Probabilmente, lo studio dei dettagli è una delle esperienze più affascinanti che uno storico dell’arte possa vivere. All’interno di un dipinto (grande o piccolo che sia) è spesso il particolare a fare la differenza, a raccontarci la storia di come quell’opera è stata concepita.
Questo tipo di analisi è stato il punto di partenza per la conferenza “Gioielli dipinti dal Tiepolo: realtà o immaginazione?” (oppure “I gioielli dipinti di Tiepolo. Il dilemma della gazza ladra: veri o inventanti?” come si evince dalle slide proiettate nel corso dell’intervento) tenuta dalla prestigiosa studiosa Gabriella Bucco nel pomeriggio del 26 ottobre 2015 presso il “Museo Diocesano e Gallerie del Tiepolo” di Udine.
Introdotta dal professor Giuseppe Bergamini, direttore dell’istituzione ospitante e maggiore esperto nel campo della storia dell’arte friulana, la relatrice ha svolto una brillante analisi dei “preziosi” riscontrabili negli affreschi realizzati dal Tiepolo proprio nell’ambito dell’udinese Palazzo Patriarcale (sede dei musei).
Le vicende relative alla realizzazione di questi dipinti, ampiamente analizzate dalla critica, sono le seguenti. La “Galleria degli ospiti”, fulcro del programma decorativo, viene affrescata dal celebre pittore veneziano tra il 1727 e il 1729. Nello stesso anno, firma e completa anche la volta della cosiddetta “sala rossa” del palazzo che include il dipinto raffigurante “Il giudizio di Salomone”; circa tre anni prima (1726), realizza invece il “San Michele che caccia gli angeli ribelli”, un capolavoro che ancora oggi dà risalto allo splendido scalone d’onore del palazzo (già ricordato come l’“opera muraria che non avrebbe avuto l’uguale in tutta l’Italia” nel contesto di una lettera inviata da un non meglio identificato pre’ Gioseffo al parroco di Forni nel 1725). Facendo seguito ad una notevole carriera sviluppata nel settore dell’arte applicata tra Ottocento e Novecento, Gabriella Bucco tiene conto delle prime due tra le realizzazioni ricordate nell’affrontare l’affascinante tematica del gioiello nell’arte di Giovanni Battista Tiepolo (1696 – 1770).
La “Galleria degli ospiti” illustra le vicende dei Patriarchi ebrei, ovvero “…la storia di uomini che hanno creduto nelle promesse di Dio” (Menis 2007): un ambiente destinato alle visite ufficiali, ma non al passaggio dei visitatori “…poiché dotato di una sola porta” (Pavanello 2011).
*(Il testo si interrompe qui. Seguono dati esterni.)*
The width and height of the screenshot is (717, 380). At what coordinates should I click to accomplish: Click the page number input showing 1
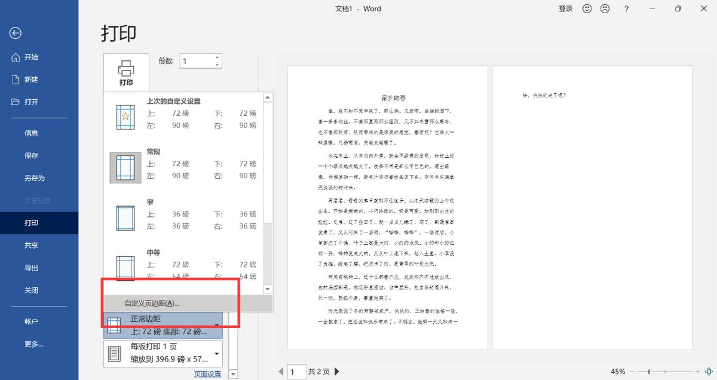pos(297,372)
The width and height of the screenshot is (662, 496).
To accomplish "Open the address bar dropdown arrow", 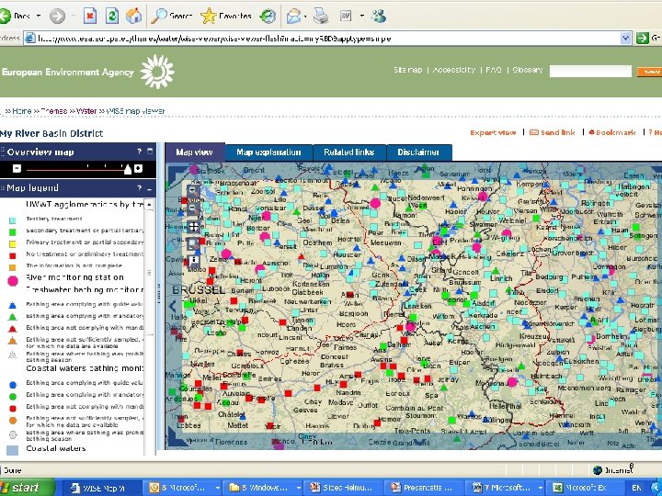I will 626,39.
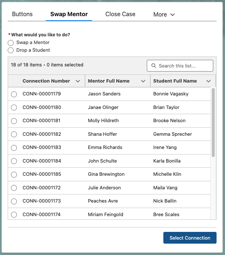The image size is (225, 255).
Task: Open the Connection Number column dropdown chevron
Action: (x=78, y=81)
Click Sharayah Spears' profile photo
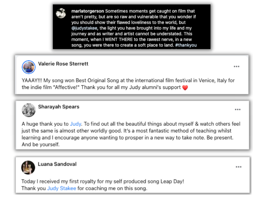 coord(29,110)
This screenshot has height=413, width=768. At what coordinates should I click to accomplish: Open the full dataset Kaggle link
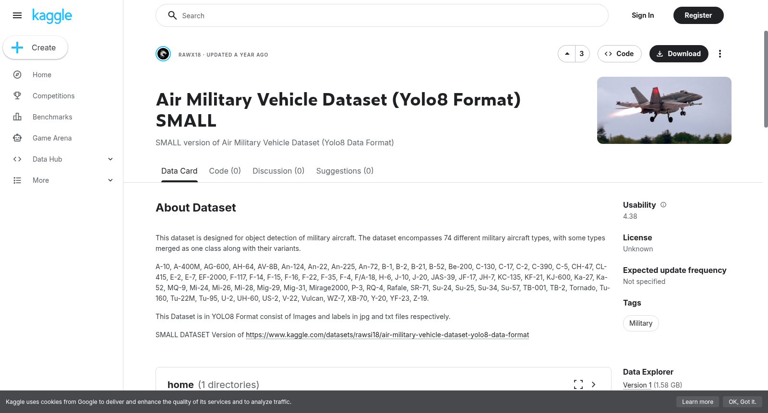(x=387, y=335)
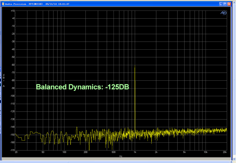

Commissionato dal patriarca di Aquileia Dionisio Dolfin (1663 – 1734), questo ciclo è composto da un totale di otto scene: “Abramo accoglie gli angeli nel querceto di Mamre” e “Sara e l’angelo” (alle due estremità della parete); “Rachele nasconde gli idoli” (scena centrale); “Giacobbe lotta con l’angelo” e “La riconciliazione tra Esaù e Giacobbe” (monocromi laterali).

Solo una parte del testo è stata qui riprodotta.